Spending time around her dad’s projects, Jones learned a lot and stoked her interest in real estate, business and finance. One day, her mother, a teacher, called Jones over to watch a “60 Minutes” segment about the Wharton School of Business in Philadelphia.

“She said I should go to business school at Wharton,” Jones remembers. “I hadn’t heard anything about it or business school before, I was just in eighth or ninth grade.”

Jones eventually did go to Wharton, for her MBA (after undergraduate business school at Berkeley). Her time at Wharton, where she also participated in a program to provide business consulting to local entrepreneurs in West Philly, revealed a tension that remained with her throughout her career in finance, working for large insurance companies and pension funds.

Lisa M. Jones (Photo by Aaron Clamage/Clamagephoto.com)

“We were using complex financial instruments and assessing risk for long-term investments in emerging markets all over the world, but we weren’t doing any of that for the quote-unquote emerging markets right here in the U.S.,” says Jones.

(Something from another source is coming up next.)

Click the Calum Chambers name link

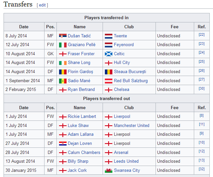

This week, the Partnership for Public Service awarded Jones a Samuel J. Heyman Service to America Medal, in recognition of her work to build the U.S. Treasury’s CDFI Bond Guarantee Program, which she currently manages.

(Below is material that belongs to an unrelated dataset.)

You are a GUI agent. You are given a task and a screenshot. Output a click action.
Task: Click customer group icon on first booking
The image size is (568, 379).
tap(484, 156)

Since inception, the CDFI Bond Guarantee program has given 16 community development financial institutions​, or CDFIs, access to $852 million in low-cost, flexible, long-term capital. They’ve turned around and used that capital to help finance affordable housing, new or renovated commercial space, healthcare facilities, schools, daycare centers, dedicated senior housing and more, in exactly the kinds of low- to moderate-income neighborhoods that Jones felt should have access to capital from large institutional investors.

Even more ambitious is the program’s long-term goal: to help the CDFI industry attract long-term investment from large institutional investors like those that Jones used to work for.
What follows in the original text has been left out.